You're assuming that you know that "school girl/boy" is a demeaning phrase
everywhere in the world. Are you sure? I doubt you should be. For us, "school
girl/boy" is archaic and sounds patronizing, but in other places it may simply
mean student. In many languages "school girl/boy" is the standard term for
"student, but not yet in university", while "student" is used only for
university students. If that was the meaning here, the submitter probably used
the word to highlight that Britney Crystal Gallivan accomplished what she did
while still in school. Imagine if that were so, and then they meet with a
nasty rebuke and accusations of sexism. Does that help make HN the welcoming
place we want it to be? How would you feel in that position?

If you look upthread to that aggressive snapback response, it flat-out
declares " _That designates an elementary or pre-teen woman, not someone 17
years old._ " That is almost certainly wrong. Had the author added " _Where I
come from_ ", then it would be true—and it would also be clear why they were
wrong to be aggressive, rather than inquisitive, about the word. Similarly,
your comment says " _high school males would more likely be described as
XYZ...and that is a double standard_ ". That's even more relative to your
particular language community, which I'm guessing the submitter does not
belong to. Most likely, crossed language wires created an insult where there
wasn't one.
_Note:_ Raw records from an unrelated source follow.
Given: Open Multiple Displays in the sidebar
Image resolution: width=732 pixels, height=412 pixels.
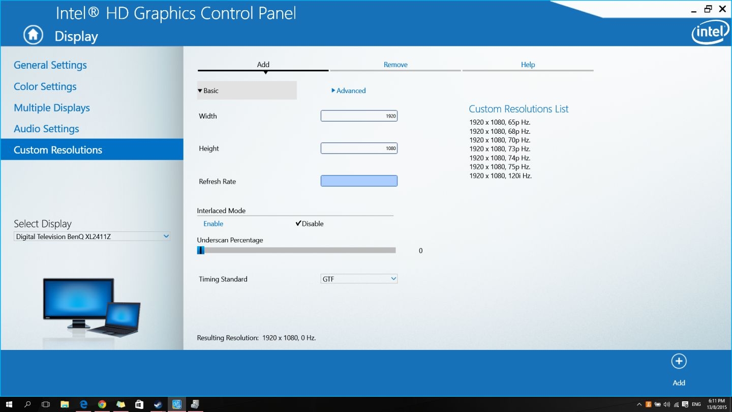Looking at the screenshot, I should pyautogui.click(x=52, y=108).
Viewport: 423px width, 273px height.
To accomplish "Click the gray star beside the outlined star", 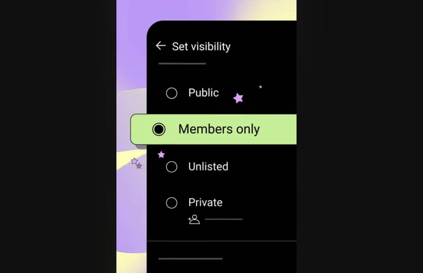I will tap(139, 166).
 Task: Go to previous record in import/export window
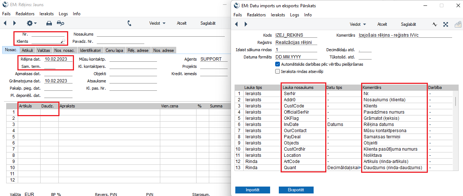click(236, 24)
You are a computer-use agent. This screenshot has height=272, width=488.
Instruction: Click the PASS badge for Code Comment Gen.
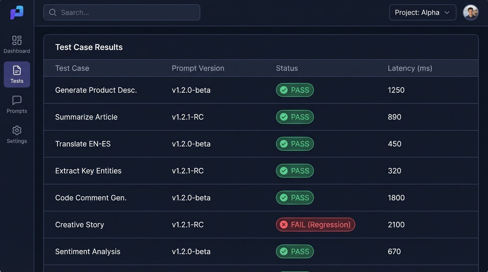[295, 198]
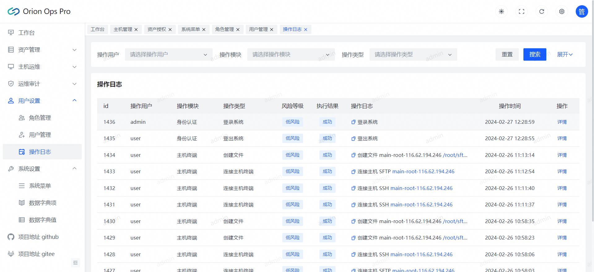Select 角色管理 in the sidebar
The height and width of the screenshot is (272, 594).
click(x=40, y=118)
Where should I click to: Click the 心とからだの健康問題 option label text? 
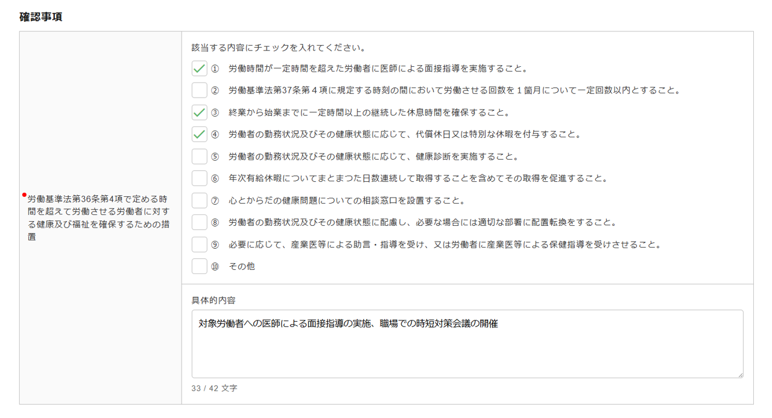pos(347,201)
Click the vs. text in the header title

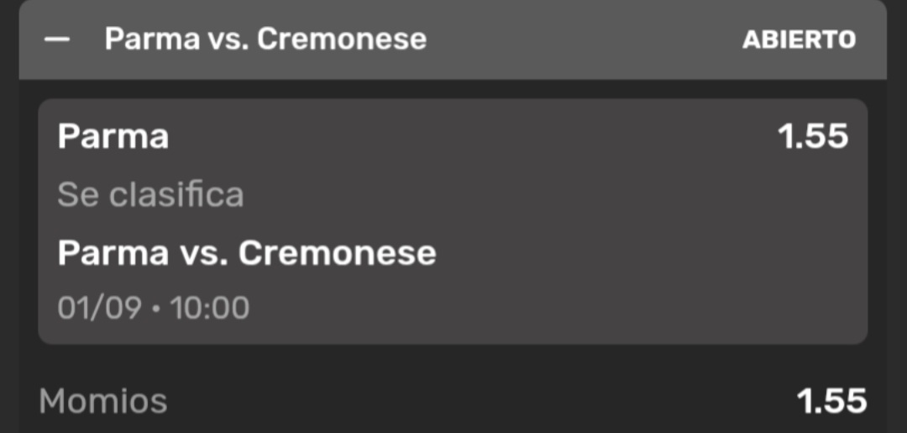228,40
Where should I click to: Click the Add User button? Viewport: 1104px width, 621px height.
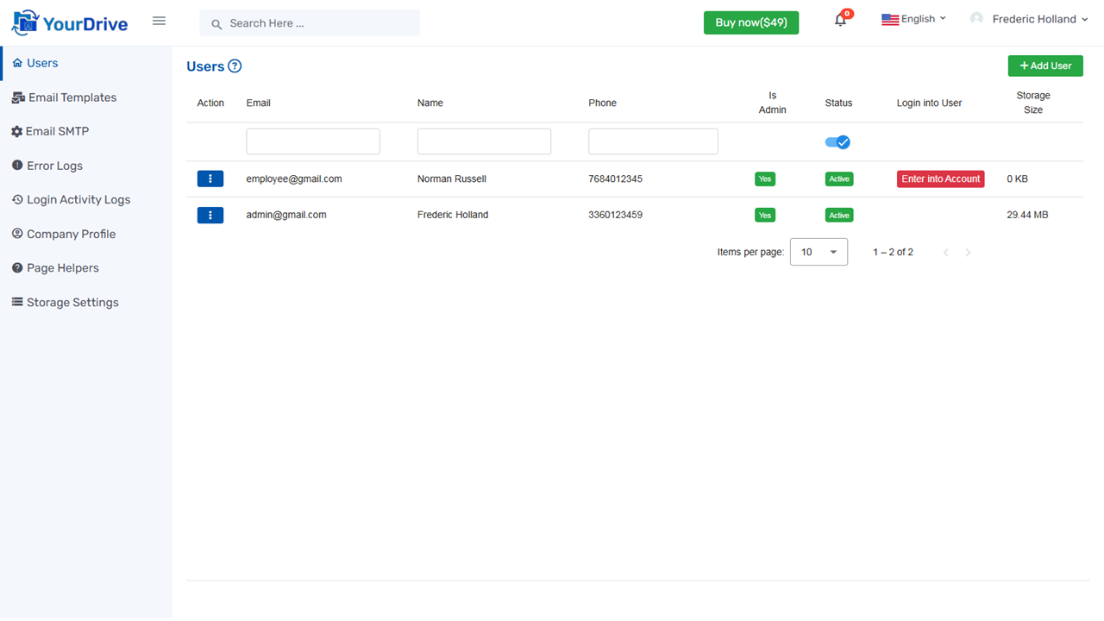pyautogui.click(x=1045, y=66)
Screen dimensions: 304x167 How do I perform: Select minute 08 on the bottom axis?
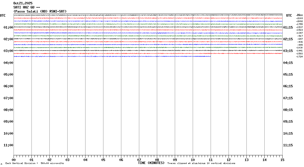pos(157,160)
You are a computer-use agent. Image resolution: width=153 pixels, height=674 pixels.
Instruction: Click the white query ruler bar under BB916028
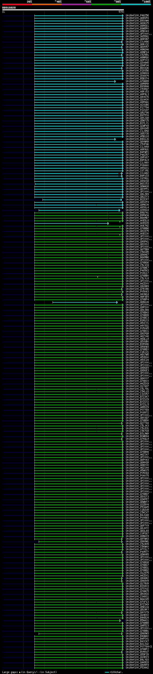[x=63, y=10]
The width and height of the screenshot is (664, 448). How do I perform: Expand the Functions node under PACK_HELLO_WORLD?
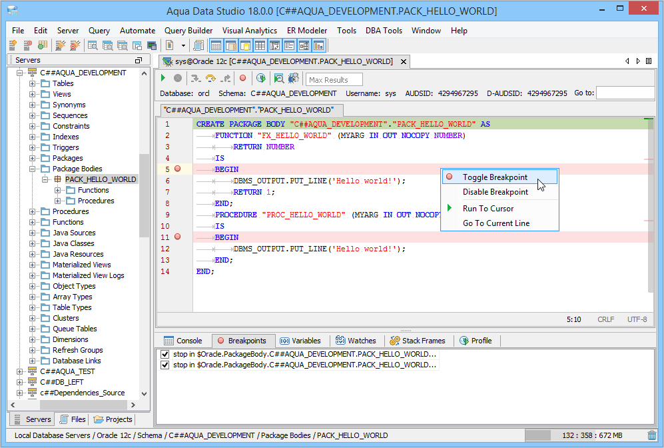[58, 190]
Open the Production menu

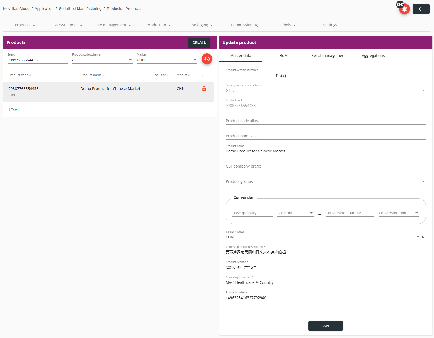tap(159, 25)
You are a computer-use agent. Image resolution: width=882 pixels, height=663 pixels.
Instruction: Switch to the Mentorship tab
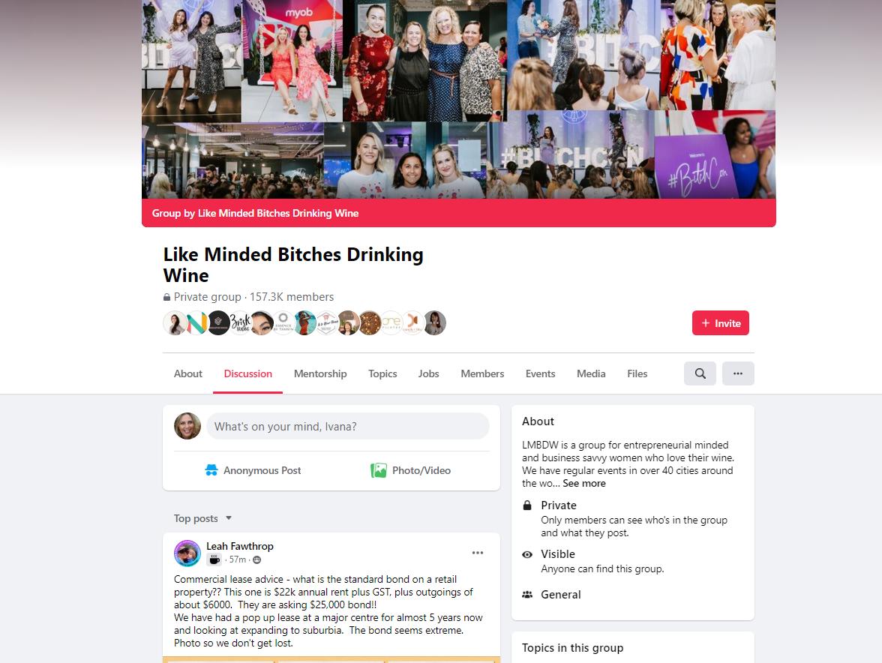[x=320, y=374]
At a minimum, prabhupant deserved the benefit of the doubt from
you guys—and the site guidelines require that you give it (please see
[https://news.ycombinator.com/newsguidelines.html](https://news.ycombinator.com/newsguidelines.html)).
Alas, how difficult it is in practice to actually do.
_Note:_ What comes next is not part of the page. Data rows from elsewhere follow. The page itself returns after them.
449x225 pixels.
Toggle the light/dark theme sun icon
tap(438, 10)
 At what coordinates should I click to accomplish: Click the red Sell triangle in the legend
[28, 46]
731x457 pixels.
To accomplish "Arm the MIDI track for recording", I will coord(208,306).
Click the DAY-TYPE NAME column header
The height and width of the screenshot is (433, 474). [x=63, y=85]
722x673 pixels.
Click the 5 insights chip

Why dwell on this? Because conflict on HN frequently arises between people who
don't realize how they're talking across cultural/national divides. On the
internet, people assume the other person belongs to the same group as they do,
which makes it easy to interpret others as assholes when they say X—where X is
outrageous on my side of the divide. But it's a mistake to assume a universal
meaning. A lot of this misunderstanding comes, ironically, from how well HN
users all over the world have mastered English. In person, once we hear an
accent or see differences, interpretation recalibrates. But on HN, where that
data isn't present, we default to assuming that the other person is not only a
native speaker, but lives in the same region as we do. Then we get mad because
they sound like an asshole of our tribe, rather than a decent person from
another.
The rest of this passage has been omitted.